## [Work task]
Please return all records verbatim, no pictures.
START Study material
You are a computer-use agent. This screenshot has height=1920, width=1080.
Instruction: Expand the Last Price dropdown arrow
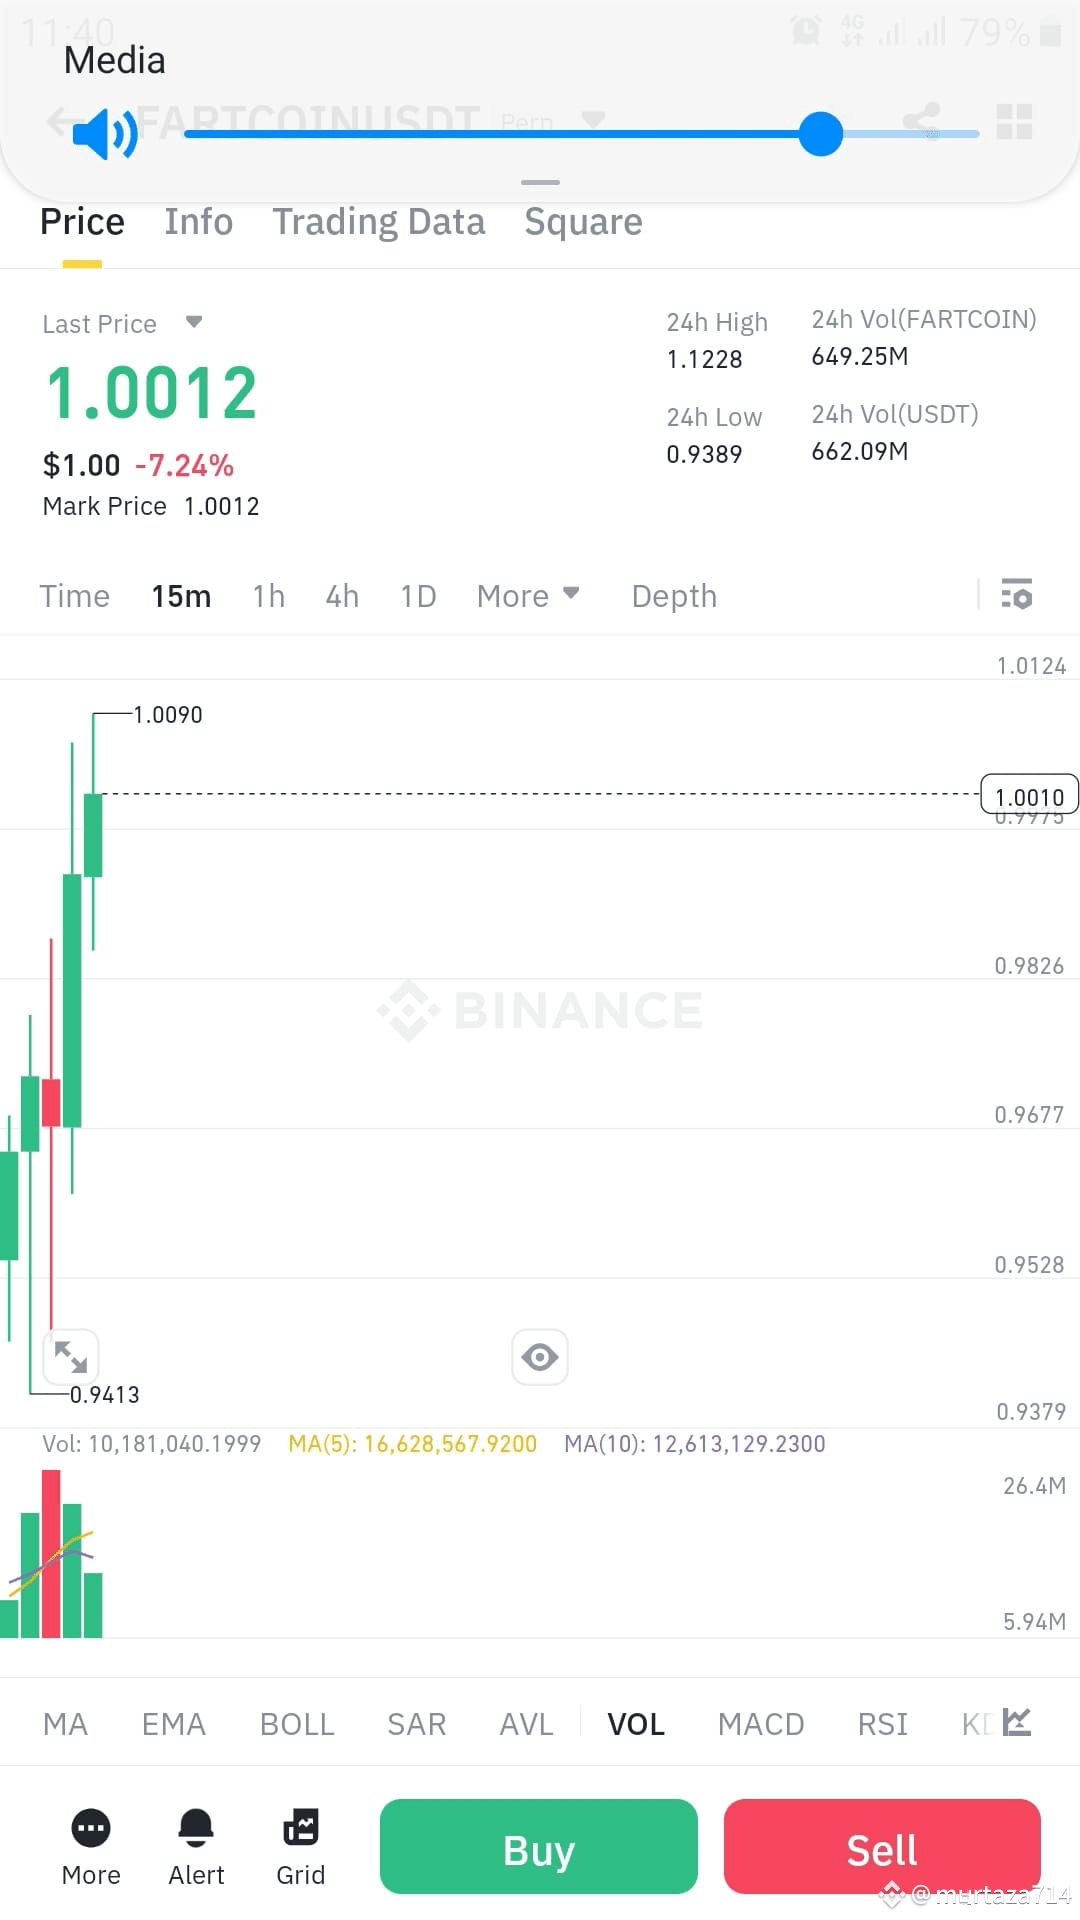(x=194, y=322)
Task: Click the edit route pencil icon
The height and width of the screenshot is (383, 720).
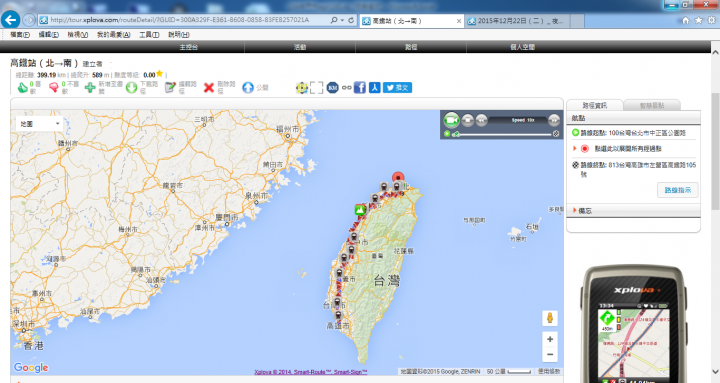Action: point(170,88)
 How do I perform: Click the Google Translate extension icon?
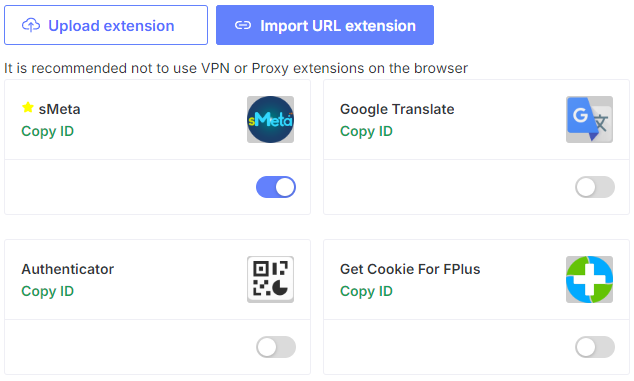(589, 119)
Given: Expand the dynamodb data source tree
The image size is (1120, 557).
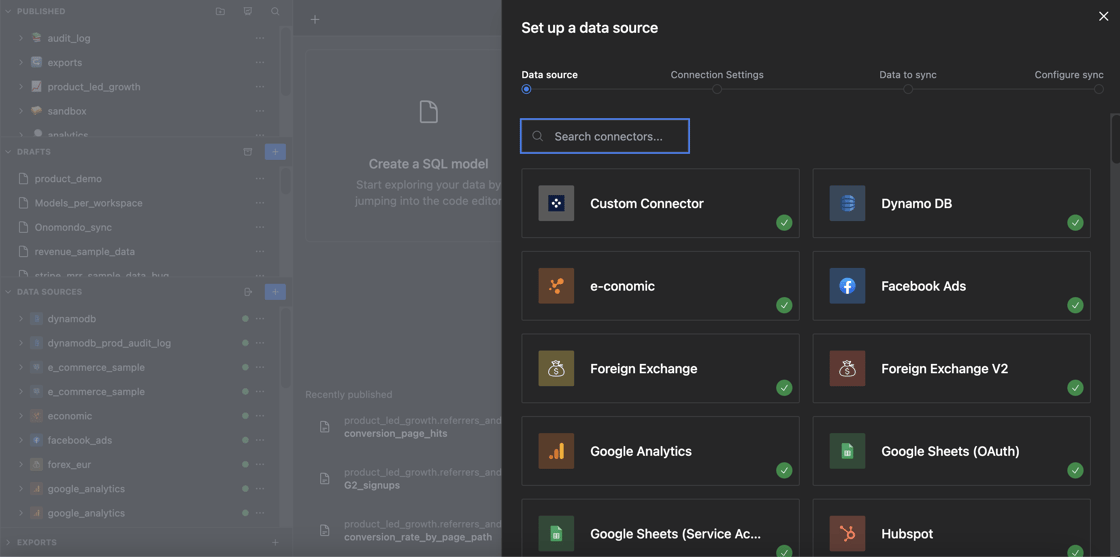Looking at the screenshot, I should [x=21, y=319].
END Study material
## [Solution to this task]
You are a computer-use agent. This screenshot has height=1920, width=1080.
Instruction: Expand the Last Price dropdown arrow
(x=194, y=322)
Task: Click the edit route pencil icon
The height and width of the screenshot is (383, 720).
Action: point(170,88)
 How do I perform: Click the Google Translate extension icon?
(589, 119)
Given: Expand the dynamodb data source tree
The image size is (1120, 557).
Looking at the screenshot, I should [x=21, y=319].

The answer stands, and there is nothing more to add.